**Records to use**:

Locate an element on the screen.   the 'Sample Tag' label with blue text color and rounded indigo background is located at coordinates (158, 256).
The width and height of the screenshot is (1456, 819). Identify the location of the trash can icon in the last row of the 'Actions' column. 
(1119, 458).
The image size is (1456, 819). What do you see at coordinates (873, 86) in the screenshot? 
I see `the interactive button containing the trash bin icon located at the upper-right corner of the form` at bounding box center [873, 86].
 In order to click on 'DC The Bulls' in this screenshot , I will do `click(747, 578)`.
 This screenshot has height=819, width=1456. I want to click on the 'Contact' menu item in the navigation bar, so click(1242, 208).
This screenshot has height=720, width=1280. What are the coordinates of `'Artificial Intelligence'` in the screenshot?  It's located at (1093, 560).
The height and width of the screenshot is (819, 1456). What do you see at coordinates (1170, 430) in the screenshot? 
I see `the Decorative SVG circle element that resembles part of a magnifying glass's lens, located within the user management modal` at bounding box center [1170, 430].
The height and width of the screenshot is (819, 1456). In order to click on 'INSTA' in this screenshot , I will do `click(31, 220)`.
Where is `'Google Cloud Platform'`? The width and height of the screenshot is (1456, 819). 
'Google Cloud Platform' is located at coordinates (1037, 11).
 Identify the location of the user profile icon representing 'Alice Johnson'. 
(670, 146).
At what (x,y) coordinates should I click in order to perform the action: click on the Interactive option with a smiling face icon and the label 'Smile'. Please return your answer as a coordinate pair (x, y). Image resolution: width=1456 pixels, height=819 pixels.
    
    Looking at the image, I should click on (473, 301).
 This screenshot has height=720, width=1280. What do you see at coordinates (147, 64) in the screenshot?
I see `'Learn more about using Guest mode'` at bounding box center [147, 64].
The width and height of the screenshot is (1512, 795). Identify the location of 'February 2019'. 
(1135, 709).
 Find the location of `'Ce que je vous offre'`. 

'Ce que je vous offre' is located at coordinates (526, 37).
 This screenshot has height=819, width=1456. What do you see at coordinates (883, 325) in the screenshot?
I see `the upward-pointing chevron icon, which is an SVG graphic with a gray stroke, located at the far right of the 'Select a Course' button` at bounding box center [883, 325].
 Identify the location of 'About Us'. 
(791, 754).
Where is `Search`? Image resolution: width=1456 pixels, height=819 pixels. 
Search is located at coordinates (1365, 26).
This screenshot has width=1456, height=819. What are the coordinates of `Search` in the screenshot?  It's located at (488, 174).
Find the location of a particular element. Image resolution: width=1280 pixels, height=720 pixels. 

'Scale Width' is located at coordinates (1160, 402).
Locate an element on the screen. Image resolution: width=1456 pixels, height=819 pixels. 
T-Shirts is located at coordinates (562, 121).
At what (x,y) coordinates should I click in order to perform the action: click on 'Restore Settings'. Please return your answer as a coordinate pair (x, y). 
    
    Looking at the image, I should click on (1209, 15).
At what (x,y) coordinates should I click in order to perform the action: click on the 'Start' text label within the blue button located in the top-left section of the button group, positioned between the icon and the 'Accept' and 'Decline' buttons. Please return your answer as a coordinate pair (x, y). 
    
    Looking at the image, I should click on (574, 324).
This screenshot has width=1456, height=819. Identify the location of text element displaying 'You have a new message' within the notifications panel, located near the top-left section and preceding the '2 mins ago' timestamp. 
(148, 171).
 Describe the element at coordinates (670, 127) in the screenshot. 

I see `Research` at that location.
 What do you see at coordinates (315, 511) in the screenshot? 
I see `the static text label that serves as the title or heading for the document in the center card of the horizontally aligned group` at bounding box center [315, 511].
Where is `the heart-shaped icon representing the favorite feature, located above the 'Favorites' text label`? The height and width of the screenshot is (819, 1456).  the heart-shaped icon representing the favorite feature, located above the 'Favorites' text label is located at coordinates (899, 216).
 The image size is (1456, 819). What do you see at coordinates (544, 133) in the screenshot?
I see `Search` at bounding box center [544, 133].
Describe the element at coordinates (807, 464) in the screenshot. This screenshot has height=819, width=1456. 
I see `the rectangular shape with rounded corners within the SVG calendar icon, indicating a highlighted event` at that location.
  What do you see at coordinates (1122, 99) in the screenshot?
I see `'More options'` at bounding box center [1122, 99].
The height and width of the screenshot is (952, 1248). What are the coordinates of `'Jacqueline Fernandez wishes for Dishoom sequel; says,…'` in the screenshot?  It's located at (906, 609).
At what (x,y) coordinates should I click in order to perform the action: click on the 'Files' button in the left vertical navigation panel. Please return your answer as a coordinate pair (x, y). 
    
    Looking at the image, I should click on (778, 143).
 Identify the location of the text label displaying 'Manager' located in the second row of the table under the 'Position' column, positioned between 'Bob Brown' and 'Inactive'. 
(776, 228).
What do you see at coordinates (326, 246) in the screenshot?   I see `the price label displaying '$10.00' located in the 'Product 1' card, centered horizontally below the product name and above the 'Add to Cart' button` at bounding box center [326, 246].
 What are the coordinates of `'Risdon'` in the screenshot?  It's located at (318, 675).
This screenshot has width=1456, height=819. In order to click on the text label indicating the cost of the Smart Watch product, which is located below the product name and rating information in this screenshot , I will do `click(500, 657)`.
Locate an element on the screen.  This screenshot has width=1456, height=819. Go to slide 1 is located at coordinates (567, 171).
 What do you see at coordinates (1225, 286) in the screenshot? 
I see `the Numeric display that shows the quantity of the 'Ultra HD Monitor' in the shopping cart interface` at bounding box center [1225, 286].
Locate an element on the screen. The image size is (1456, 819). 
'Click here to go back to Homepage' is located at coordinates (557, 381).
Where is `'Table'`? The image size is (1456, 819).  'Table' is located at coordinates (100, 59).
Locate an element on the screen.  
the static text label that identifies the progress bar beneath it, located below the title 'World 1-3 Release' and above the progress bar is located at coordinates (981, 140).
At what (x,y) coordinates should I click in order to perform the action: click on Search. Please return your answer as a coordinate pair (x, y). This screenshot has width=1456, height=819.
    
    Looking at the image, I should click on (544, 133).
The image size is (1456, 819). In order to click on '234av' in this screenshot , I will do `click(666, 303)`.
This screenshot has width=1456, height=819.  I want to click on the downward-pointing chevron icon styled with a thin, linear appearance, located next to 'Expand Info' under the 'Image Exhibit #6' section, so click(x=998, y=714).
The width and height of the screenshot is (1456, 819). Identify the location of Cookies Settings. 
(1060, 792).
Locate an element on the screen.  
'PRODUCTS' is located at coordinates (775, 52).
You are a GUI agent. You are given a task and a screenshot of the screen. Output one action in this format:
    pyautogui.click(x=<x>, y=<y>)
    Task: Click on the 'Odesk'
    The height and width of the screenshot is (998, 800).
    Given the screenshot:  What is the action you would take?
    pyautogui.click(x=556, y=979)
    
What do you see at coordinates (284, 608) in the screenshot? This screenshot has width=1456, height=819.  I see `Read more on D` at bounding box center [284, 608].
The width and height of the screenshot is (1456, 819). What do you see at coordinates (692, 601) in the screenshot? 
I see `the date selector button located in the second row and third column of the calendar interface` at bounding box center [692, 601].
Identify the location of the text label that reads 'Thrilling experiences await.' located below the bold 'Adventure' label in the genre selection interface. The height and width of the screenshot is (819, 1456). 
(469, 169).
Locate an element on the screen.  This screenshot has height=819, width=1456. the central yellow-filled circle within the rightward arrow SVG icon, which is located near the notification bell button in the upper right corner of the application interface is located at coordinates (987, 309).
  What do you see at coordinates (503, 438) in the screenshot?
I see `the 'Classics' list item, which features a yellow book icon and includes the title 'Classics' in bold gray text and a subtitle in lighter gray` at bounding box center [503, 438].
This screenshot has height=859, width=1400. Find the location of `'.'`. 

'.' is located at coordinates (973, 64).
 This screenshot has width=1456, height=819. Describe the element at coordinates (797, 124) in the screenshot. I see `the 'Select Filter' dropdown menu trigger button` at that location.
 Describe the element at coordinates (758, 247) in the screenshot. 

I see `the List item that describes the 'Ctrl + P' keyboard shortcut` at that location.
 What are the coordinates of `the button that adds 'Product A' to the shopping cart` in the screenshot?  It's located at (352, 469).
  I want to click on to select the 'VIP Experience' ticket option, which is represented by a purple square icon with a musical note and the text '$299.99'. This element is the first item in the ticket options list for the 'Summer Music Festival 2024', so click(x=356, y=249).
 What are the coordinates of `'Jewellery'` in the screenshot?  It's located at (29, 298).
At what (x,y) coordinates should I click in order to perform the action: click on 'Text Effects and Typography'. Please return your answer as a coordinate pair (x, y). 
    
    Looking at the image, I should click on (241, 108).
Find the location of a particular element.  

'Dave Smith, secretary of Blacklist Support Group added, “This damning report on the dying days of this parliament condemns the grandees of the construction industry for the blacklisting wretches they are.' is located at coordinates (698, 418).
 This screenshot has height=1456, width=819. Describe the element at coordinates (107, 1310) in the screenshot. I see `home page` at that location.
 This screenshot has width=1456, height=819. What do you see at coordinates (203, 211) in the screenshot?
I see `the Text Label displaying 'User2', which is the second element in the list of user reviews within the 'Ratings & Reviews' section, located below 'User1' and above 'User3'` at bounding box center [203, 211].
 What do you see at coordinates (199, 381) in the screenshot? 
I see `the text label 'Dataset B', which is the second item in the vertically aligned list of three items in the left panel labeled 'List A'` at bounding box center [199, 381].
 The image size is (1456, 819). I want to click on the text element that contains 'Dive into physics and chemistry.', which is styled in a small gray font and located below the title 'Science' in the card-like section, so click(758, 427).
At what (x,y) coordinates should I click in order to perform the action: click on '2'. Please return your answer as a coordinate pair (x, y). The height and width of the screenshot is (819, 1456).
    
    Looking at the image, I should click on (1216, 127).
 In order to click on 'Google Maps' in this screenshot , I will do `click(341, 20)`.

**What to produce**: Copy out exactly the lines of the listing above, starting with the line containing "at (318, 675)." and continuing through the line containing "the static text label that identifies", including both of those lines.

**Exercise result**:
 What are the coordinates of `'Risdon'` in the screenshot?  It's located at (318, 675).
This screenshot has width=1456, height=819. In order to click on the text label indicating the cost of the Smart Watch product, which is located below the product name and rating information in this screenshot , I will do `click(500, 657)`.
Locate an element on the screen.  This screenshot has width=1456, height=819. Go to slide 1 is located at coordinates (567, 171).
 What do you see at coordinates (1225, 286) in the screenshot? 
I see `the Numeric display that shows the quantity of the 'Ultra HD Monitor' in the shopping cart interface` at bounding box center [1225, 286].
Locate an element on the screen. The image size is (1456, 819). 
'Click here to go back to Homepage' is located at coordinates (557, 381).
Where is `'Table'`? The image size is (1456, 819).  'Table' is located at coordinates (100, 59).
Locate an element on the screen.  
the static text label that identifies the progress bar beneath it, located below the title 'World 1-3 Release' and above the progress bar is located at coordinates (981, 140).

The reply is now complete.